Maui Land & Pineapple (NYSE:MLP) is a Hawaiian real estate company. The company began in 1909 as an agricultural operation growing pineapples. It purchased most of its land in the early 1900s. In more recent years, however, agriculture has become less cost competitive in Hawaii as compared to other tropical regions. As such, Maui Land & Pineapple has transitioned from being an agriculture company to primarily being a resort operator and land development company.
I find land bank stocks interesting. They offer a unique sort of investment, giving investors inflation protection while potentially giving significant right tail upside if the land in question experiences a catalyst which would transform its valuation. for example, Texas Pacific Land (TPL) shares enjoyed a parabolic run-up over the past decade as its rural Texan land became dramatically more valuable thanks to the fracking boom.
Maui Land & Pineapple, by contrast, has not managed to enjoy any such hard catalyst in recent times. Shares exploded higher in 2017 amid a flurry of articles and discussion about the company in the value investing community. Since then, however, MLP stock has given up those gains and mostly traded sideways. Shares have dipped a little bit more in recent months, and are now near a 5-year low in price:
As such, it’s time to visit Maui Land & Pineapple. After all, these kinds of land play tend to be dormant for extended periods of time and then suddenly spring to life when new projects emerge, activists take a position, or other such catalysts emerge. The time to go hunting for these sorts of companies tends to be during these extended dormant periods before they start making headlines again.

> DATASET EXCERPTS:
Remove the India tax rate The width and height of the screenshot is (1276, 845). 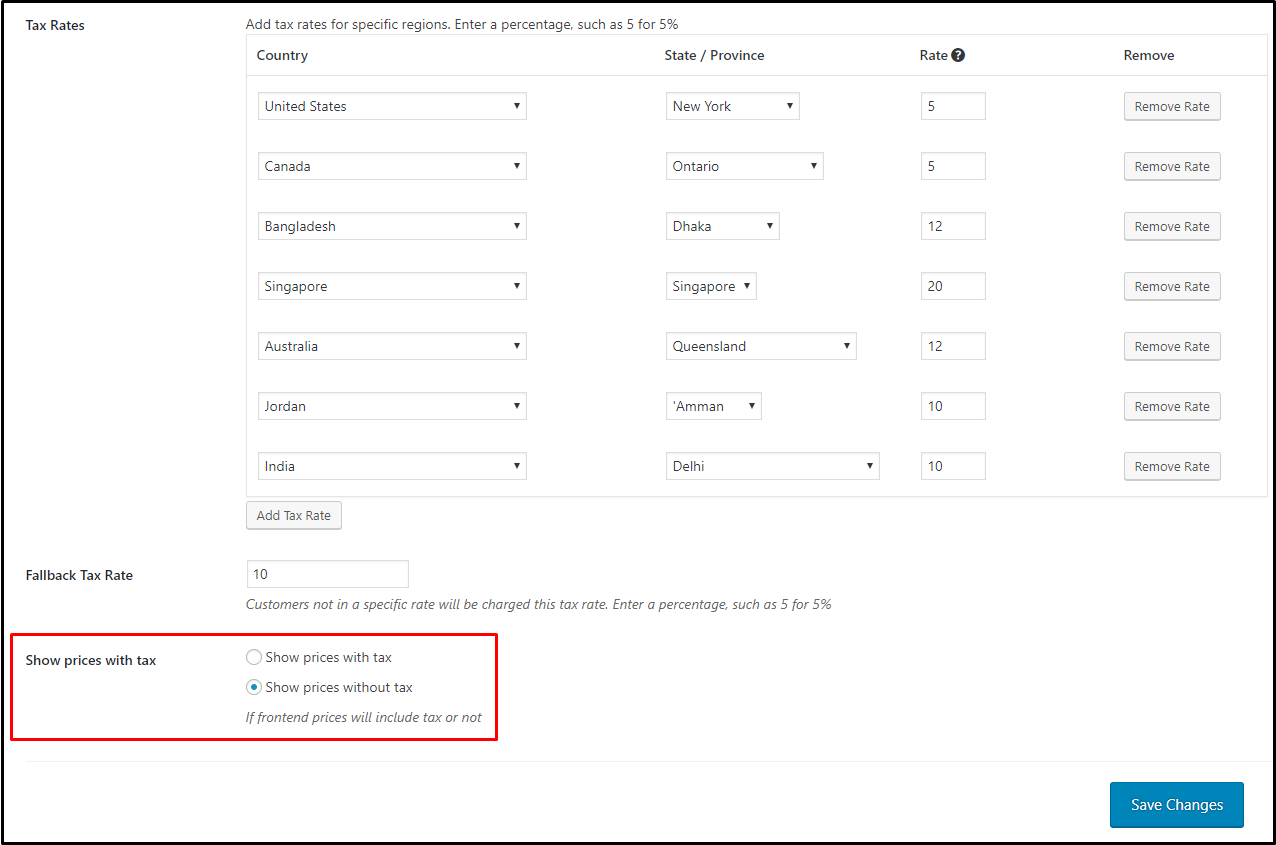click(x=1171, y=466)
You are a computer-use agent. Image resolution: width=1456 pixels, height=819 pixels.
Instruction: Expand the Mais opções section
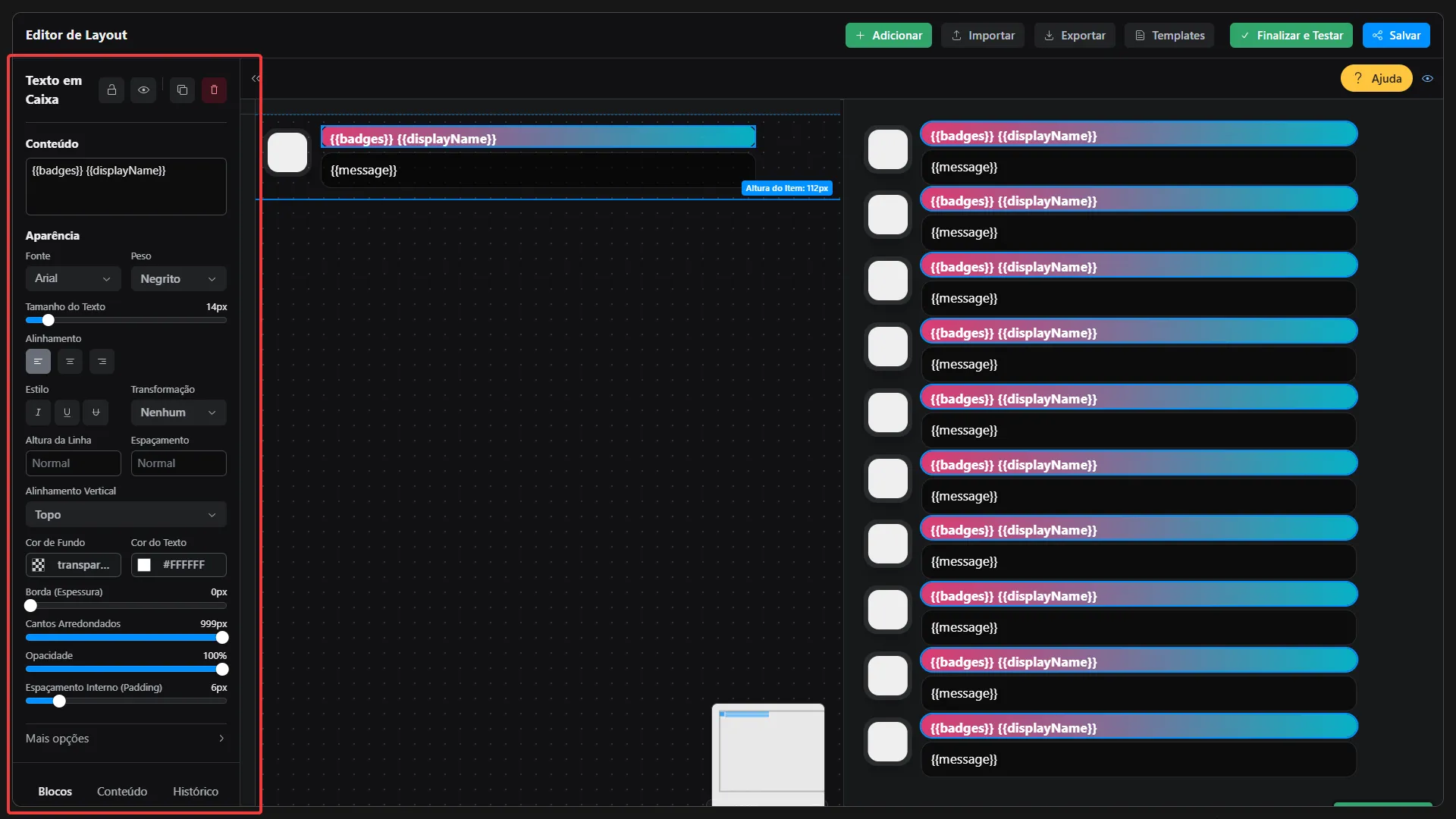click(x=126, y=739)
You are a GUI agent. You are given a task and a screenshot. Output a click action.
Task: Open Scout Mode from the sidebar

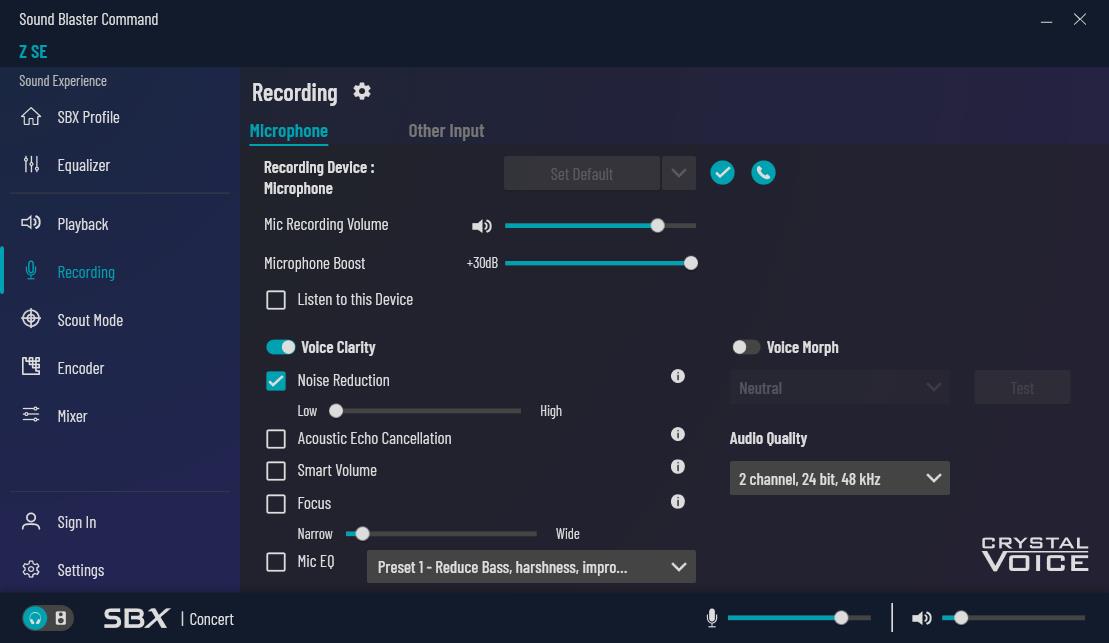[x=90, y=320]
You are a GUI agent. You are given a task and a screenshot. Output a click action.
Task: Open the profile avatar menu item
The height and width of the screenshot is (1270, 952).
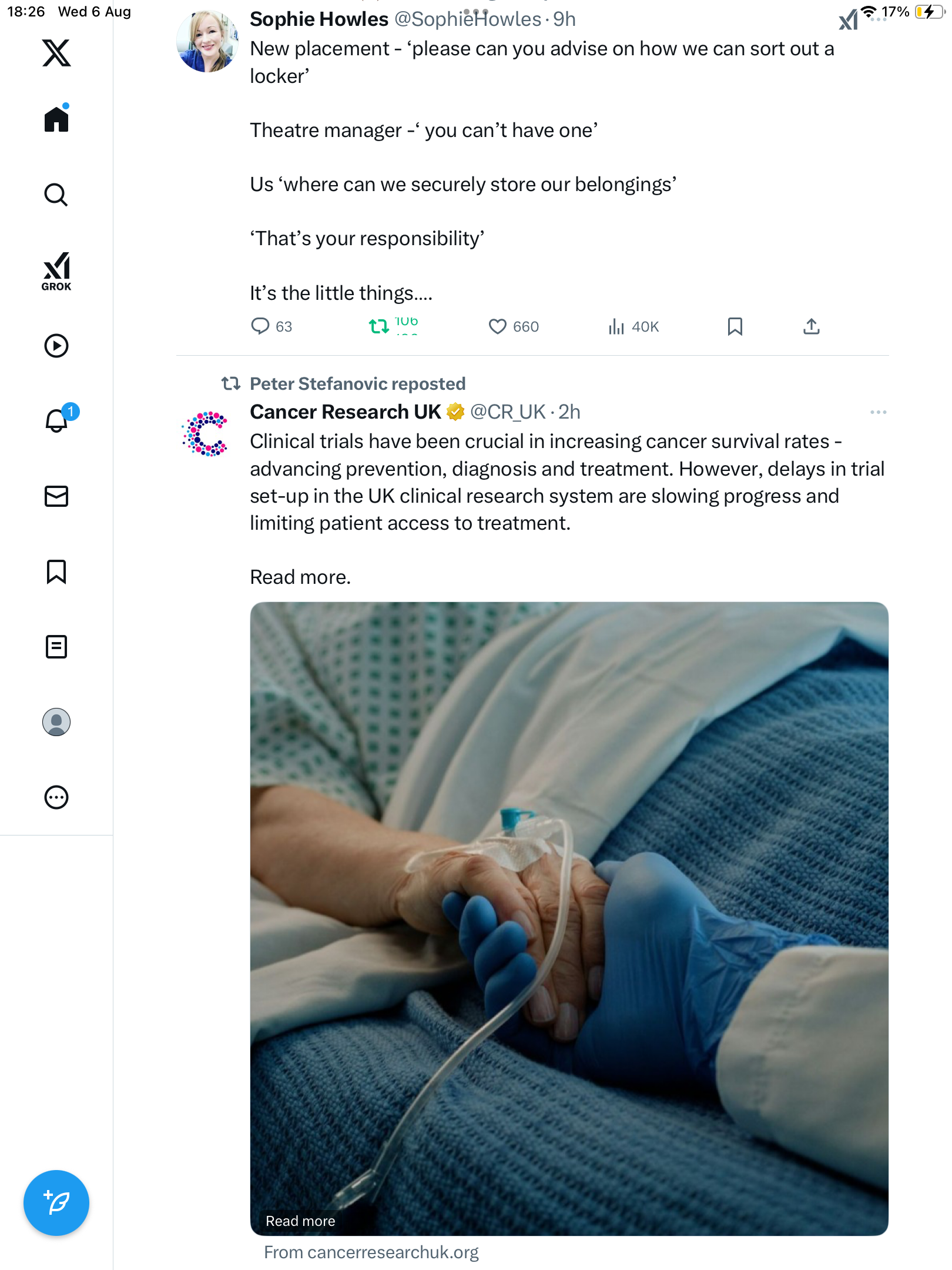click(56, 722)
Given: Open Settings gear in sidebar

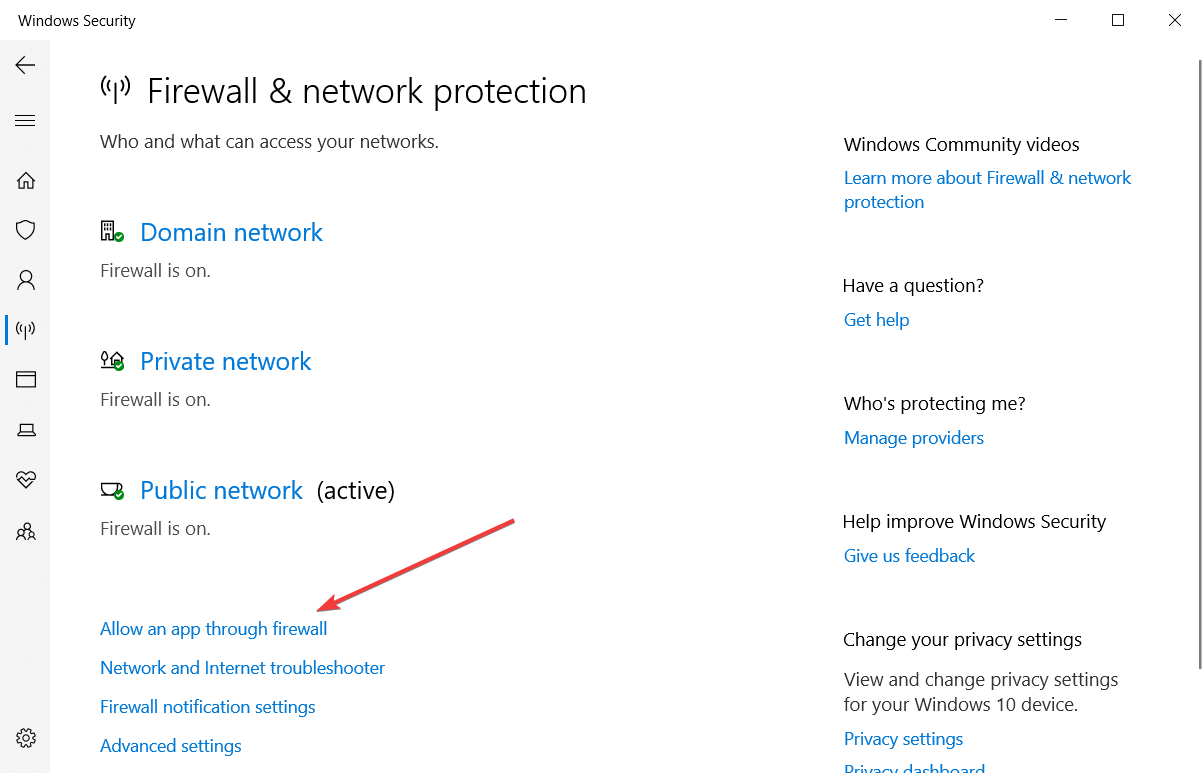Looking at the screenshot, I should (x=26, y=738).
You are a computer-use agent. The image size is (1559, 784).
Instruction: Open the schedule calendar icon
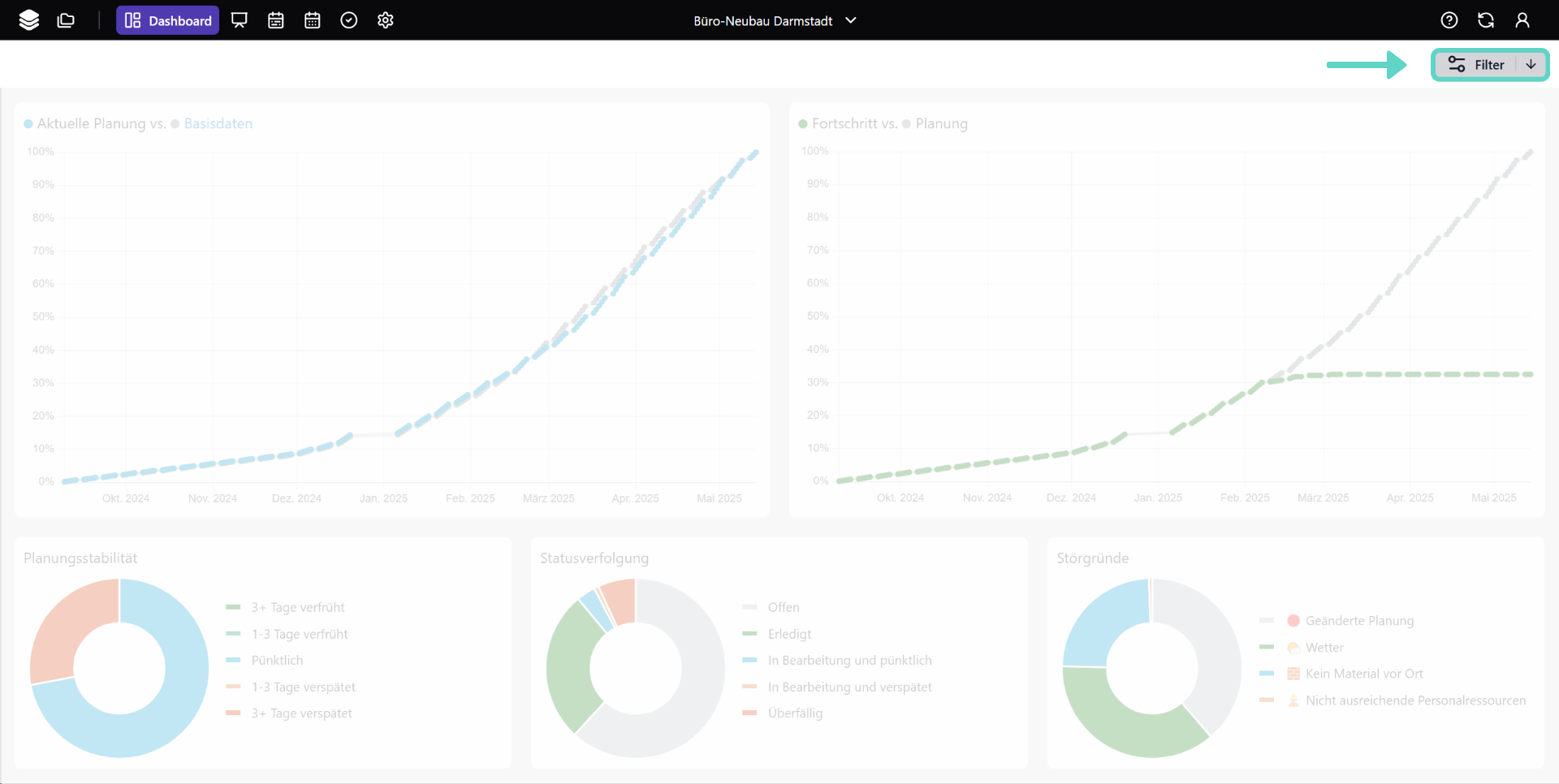pos(276,20)

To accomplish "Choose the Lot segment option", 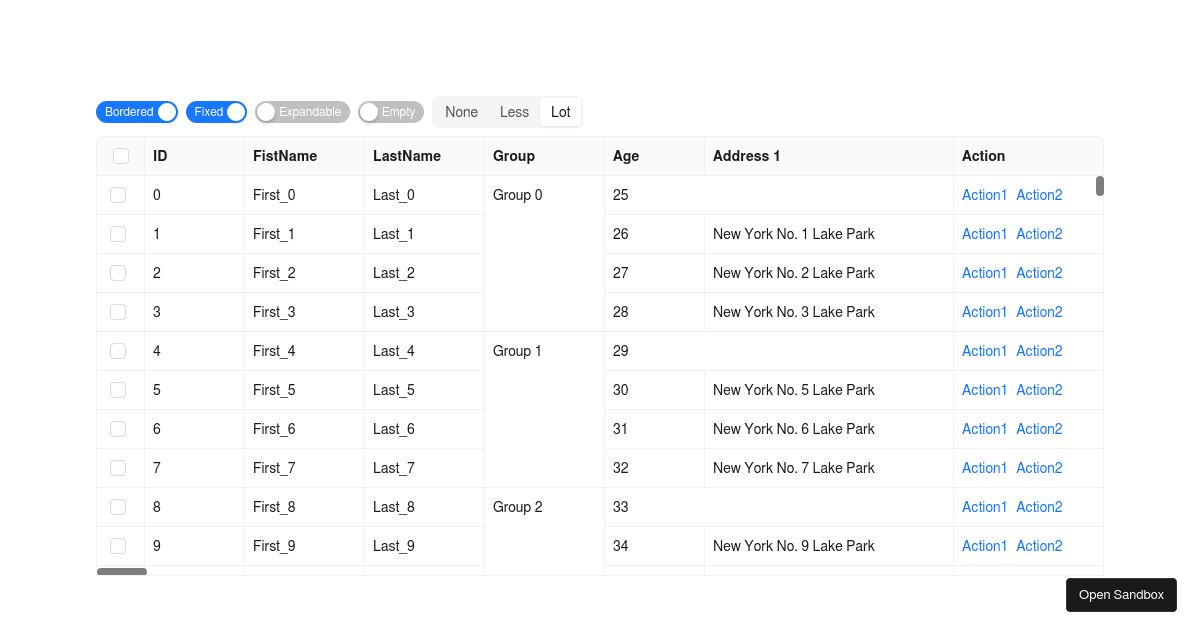I will (x=560, y=112).
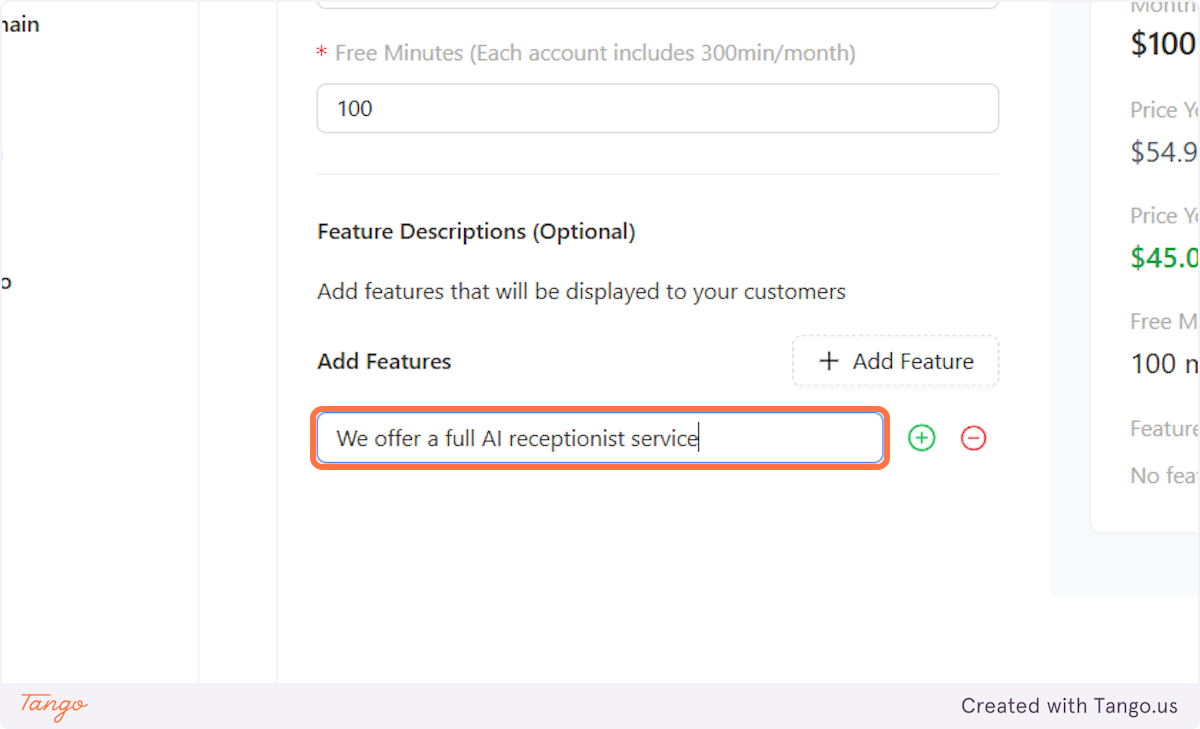Screen dimensions: 1200x729
Task: Click the 'ain' sidebar navigation entry
Action: click(21, 23)
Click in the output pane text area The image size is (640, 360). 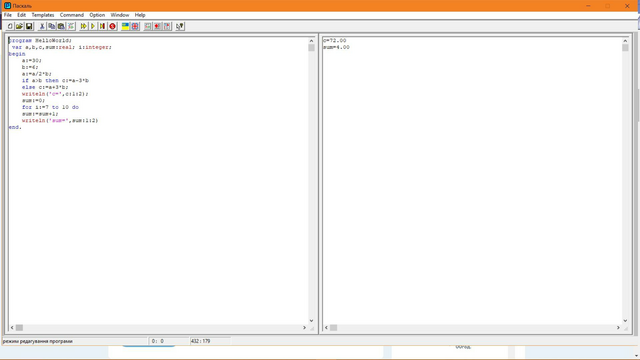(472, 184)
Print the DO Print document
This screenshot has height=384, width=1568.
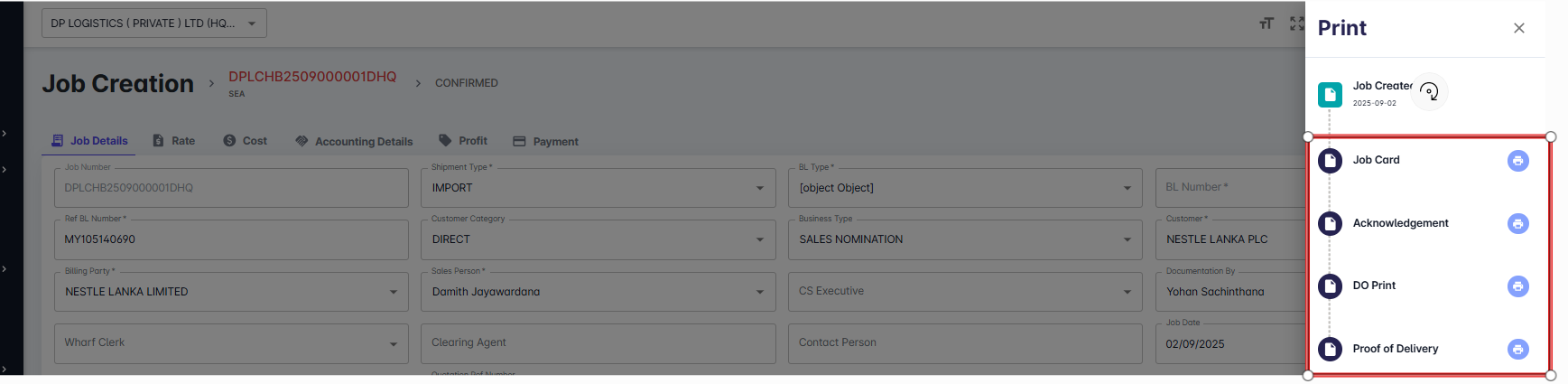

> THINGS TO DO:
**a.** Count the lines in the entries that contain the string "agent", treating uppercase and lowercase as different. Reply with the number only.
**b.** Continue the article about Maui Land & Pineapple from where it stops.

> EXPECTED RESPONSES:
**a.** 4

**b.**
What Maui Land & Pineapple Owns
Nowadays, the firm primarily operates as a real estate company and land bank. It operates the Kapalua Resort and club. It also seeks to develop and profit from its real estate holdings, along with operating leasing operations for its existing properties.
As of Dec. 31, 2021, here is the land that Maui Land & Pineapple owns:
As you can see, the majority of the company’s land holdings are in West Maui, with the balance in Upcountry Maui.
On paper, the company owns 22,800 acres in total. However, 9,000 of these are unavailable for development due to being conservation or watershed land. In addition, another 12,900 acres are currently zoned for agriculture. Given Hawaii’s development practices, it would take a long time, if ever, for much of this land to be converted to higher-value usages.
That left the company with its crown jewels, the 900 acres of fully entitled urban land. These 900 acres are at the Kapalua Resort, where the company already has the proper zoning in places and plans to further develop this property between today and 2039. Given the gradual pace of planned development, it shouldn’t have too much trouble coming up with funding for pushing this project forward.
This land should be exceptionally valuable. Hawaii has among the most restrictive development laws in the country, and Maui County in particular has strict standards even in comparison to the rest of Hawaii. In Hawaii, the median single family home price is roughly two and a half times the national average. Given that Maul Land & Pineapple can sell lots next to its existing resort facilities, this should help power even higher land values. Based on prior transactions comparable in the area in the past, it’s not hard to imagine this land being worth several hundred thousand dollars an acre if developed properly and sold in a strategic manner.
Ongoing Results Near Break-Even
Maui Land & Pineapple does have some ongoing operations, mainly in the form of its resort and associated leasing activities.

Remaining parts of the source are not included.